GC -- some explanations.

Patrick Premont premont@cs.toronto.edu
Sat, 13 Apr 1996 18:04:17 -0400


> *Reference Counting* -- has occured to many people who have needed garbage
> collection functionality before and didn't want a garbage collector.

A significant drawback you didn't mention is that it doesn't remove
garbage that is part of a dependency cycle. If there are solutions to
that problem, I've never heard of them.

> *Copy Collection*
>    This is really a good algorithm in terms of efficiency, given
> enough memory.
> 
>     This algorithm suffers from memory waste 50% and it has trouble
> with finalization.

I'm not sure if Tunes will end up having many memory spaces but if it does,
it seems that a system-wide copying GC system that relies on paging could
achive good results :

Each process (where, for the sake of this discussion, a process is
something that has its own GCed heap) would have a heap that is not
preallocated by the system. As more data is created in it, the system
will give it as many memory pages as possible to delay garbage
collection and let more objects die (good for copying GC) (I assume
pages can be added automatically to the heaps by page fault handlers).
Note that there is no waste of memory here, each heap is full (of live
or dead object).  This is pretty neat in itself.
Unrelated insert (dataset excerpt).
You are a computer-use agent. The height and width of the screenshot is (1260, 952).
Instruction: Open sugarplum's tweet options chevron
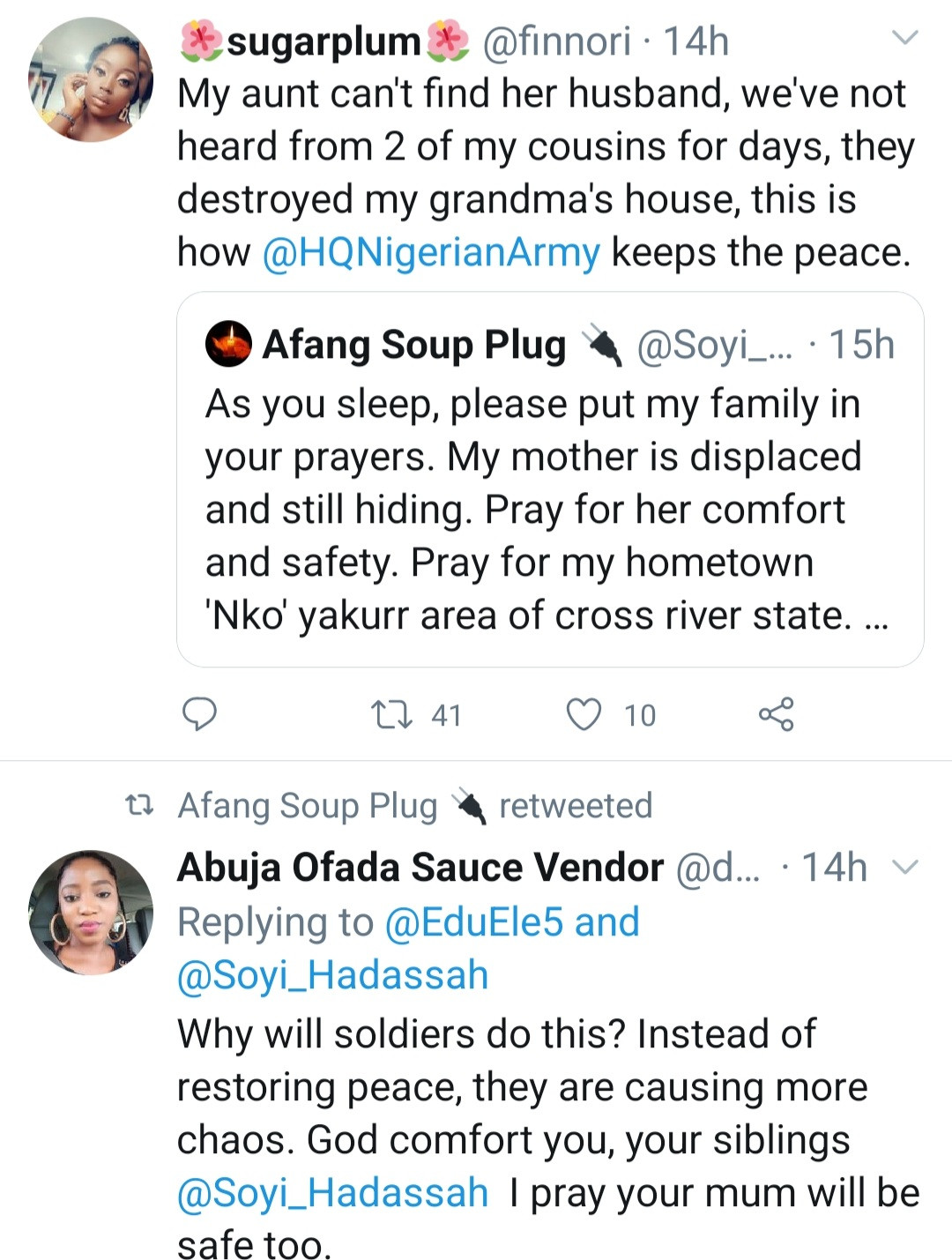905,38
But the trick is that the 50% memory waste can be greatly reduced.
First of all, the memory is only needed for a short time. This means
that the system could serialize garbage collection in all the
processes so that at each instant at most one process needs a target heap.
This means that it becomes possible to allocate pages to the heaps well
beyond half of the memory. You can continue until there is just enough
pages left to create a target heap of the same size as the largest heap.
This means that only the largest heap causes a memory waste !

Then you can further reduce waste by noting that the target heap for a
copying GC must be as big as the source heap in general but in most
cases, it will not be fully used (if it is, there is no garbage and
you just need a larger heap). Some fast heuristic/statistic method
could be used to approximate the expected necessary size of the target
heap and derive a good limit for the number of pages to reserve for
that purpose. This should be done by measuring the relative speeds of
the primary memory and secondary memory to find a good compromise
between the expected memory waste and expected GC time (as there will
occasinally be some paging to secondary memory to complete the GC when
the target heap size was underestimated). All this should lead to
a very efficient use of resources.

What do you think about the above suggestions ? I haven't seen them
anywhere in the litterature although they must be there somewhere.

> *Generational GC*  
>    This is mostly an optimization from the observation
> that most objects tend to die young, but those that don't tend to last
> quite a while.

Note that my previous suggestions should work just as well with
generational GC. In fact it is even better since the heaps are smaller
because they are divided in generations. 

So how about that ?